Le véritable enjeu est la nouvelle Union des Comores et, par conséquent, Ngazidja dans laquelle nous vivons. A l'heure où cette présente déclaration est faite, les premiers résultats et les analyses qui découlent de ce scrutin ne sont ni brillants ni encourageants. Ils ne sont  exaltants ni pour le pouvoir de l'Union, ni pour l'île, au vu des moyens mobilisés.

Le chiffre le plus attristant est celui de l'abstention, grossi par le rejet de nombreux électeurs qui se sont pourtant présentés pour voter. Que tant de Comoriens aient préféré vaquer à leurs occupations traditionnelles du dimanche, rester chez soi, regarder la télévision, jouer aux cartes et au domino à l'ombre du badamier, plutôt que d'accomplir leur devoir électoral de citoyen, ne fait que confirmer, malheureusement, la distance inquiétante que prennent nos compatriotes vis-à-vis de la chose publique. Les abstentionnistes n'auront pas le droit de se plaindre, en voyant l'incompétence au pouvoir dans leur quartier, le profil mineur de leur représentation, en voyant leurs intérêts bafoués. Sans l'avoir voulu, ils auront donné à ces partis politiques tant décriés un encouragement à continuer plus avant encore vers l'impasse.

 

En hommes libres et indépendants

 

Nous ne saurions clore cette déclaration sans adresser nos chaleureux remerciements aux électrices et aux électeurs qui nous ont exprimé leur confiance en votant pour notre candidature, à l'occasion de ce premier tour.

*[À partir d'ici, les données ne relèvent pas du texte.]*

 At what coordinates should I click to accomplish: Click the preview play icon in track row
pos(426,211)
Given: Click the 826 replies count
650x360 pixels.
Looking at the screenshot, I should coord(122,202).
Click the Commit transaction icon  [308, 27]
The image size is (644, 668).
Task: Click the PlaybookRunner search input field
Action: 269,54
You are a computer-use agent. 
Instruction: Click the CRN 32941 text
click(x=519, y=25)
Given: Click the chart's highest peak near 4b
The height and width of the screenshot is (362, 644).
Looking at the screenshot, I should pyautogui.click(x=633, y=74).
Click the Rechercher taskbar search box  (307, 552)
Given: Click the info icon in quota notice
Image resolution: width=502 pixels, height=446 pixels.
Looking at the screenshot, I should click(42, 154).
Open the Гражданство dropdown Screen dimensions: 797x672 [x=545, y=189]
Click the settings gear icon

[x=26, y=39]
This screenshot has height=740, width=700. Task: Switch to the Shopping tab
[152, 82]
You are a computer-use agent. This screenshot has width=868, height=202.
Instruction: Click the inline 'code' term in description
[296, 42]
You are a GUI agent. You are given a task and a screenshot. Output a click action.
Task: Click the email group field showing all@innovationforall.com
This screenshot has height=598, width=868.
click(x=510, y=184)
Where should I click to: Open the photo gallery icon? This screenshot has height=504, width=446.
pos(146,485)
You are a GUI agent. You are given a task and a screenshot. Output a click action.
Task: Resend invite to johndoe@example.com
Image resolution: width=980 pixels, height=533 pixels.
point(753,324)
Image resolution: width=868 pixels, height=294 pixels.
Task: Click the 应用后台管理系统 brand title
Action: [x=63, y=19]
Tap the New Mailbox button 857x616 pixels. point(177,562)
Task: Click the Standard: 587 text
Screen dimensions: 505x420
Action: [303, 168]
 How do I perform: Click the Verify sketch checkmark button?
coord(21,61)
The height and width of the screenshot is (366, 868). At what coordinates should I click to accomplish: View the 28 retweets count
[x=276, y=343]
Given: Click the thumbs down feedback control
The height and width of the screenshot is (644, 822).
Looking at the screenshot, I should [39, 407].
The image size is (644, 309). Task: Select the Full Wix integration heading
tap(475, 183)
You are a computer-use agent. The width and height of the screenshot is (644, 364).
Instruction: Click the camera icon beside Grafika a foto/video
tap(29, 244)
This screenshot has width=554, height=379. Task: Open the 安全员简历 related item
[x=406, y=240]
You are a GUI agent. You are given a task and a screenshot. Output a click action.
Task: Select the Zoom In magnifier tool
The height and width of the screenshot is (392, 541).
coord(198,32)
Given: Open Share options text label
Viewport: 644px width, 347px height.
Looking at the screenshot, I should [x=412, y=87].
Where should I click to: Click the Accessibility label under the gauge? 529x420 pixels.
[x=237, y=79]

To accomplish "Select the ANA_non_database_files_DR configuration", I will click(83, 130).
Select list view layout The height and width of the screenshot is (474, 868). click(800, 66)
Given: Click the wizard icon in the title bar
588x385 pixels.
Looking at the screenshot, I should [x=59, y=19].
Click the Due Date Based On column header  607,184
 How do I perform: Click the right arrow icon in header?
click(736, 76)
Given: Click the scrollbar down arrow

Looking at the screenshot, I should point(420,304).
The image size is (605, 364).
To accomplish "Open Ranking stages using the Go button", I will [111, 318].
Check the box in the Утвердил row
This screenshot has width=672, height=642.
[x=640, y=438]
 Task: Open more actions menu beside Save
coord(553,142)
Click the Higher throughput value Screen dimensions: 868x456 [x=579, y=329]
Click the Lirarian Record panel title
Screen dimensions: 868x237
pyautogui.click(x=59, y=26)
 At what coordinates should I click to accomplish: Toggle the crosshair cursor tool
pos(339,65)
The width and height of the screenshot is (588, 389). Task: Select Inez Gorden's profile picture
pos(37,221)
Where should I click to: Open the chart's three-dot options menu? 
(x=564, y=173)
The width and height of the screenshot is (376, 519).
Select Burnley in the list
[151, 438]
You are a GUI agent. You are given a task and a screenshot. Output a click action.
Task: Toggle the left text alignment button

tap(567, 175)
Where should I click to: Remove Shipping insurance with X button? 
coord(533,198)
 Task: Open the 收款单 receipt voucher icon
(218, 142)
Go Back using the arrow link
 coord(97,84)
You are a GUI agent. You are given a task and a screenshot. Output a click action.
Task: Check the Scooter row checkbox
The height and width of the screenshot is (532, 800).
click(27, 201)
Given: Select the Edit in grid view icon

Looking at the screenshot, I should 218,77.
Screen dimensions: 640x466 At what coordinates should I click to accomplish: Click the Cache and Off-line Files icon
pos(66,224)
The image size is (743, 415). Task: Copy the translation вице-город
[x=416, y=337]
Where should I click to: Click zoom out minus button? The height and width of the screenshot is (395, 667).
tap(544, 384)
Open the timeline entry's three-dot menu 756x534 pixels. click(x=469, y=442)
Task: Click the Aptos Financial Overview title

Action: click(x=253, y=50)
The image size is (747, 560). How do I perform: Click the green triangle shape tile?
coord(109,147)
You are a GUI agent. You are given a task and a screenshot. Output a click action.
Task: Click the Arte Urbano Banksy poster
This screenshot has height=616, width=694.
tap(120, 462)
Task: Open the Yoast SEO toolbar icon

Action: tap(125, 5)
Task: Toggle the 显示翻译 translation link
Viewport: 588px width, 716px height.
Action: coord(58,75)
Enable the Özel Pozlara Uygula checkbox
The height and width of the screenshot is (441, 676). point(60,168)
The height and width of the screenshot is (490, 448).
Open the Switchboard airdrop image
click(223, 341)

Comme ces électeurs, nous continuons à croire que tout n'est pas perdu, que l'espoir est permis. Mais qu'il faut continuer à ouvrir l'autre voie, d'autres alternatives, contribuer à faire renaître l'espérance, à construire l'avenir. La mobilisation manifestée à l'occasion de ce scrutin interpelle nos responsabilités communes sur la suite à donner face aux dangers qui guettent notre pays.

Sur les deux candidats qui restent en  lice, nous voulons seulement leur citer un vers du poète René Char : ''Impose ta chance, sert ton bonheur et va vers ton risque''.

A celles et à ceux qui ont voté en notre faveur, nous rappelons que nous nous sommes présentés à vous en hommes libres et indépendants. Vous avez été libres dans l'expression de votre suffrage. Nous n'entendons pas vous aliéner votre précieuse liberté dans le jeu politique stérile du moment.

Aussi,  ne donnons-nous aucune consigne de vote ni en faveur de l'un ni en faveur de l'autre des deux candidats restés en lice. Tel est le gage de notre sincère indépendance affirmée au cours de la campagne électorale et fermement réaffirmée ici à l'occasion du deuxième tour du 21 mars 2004.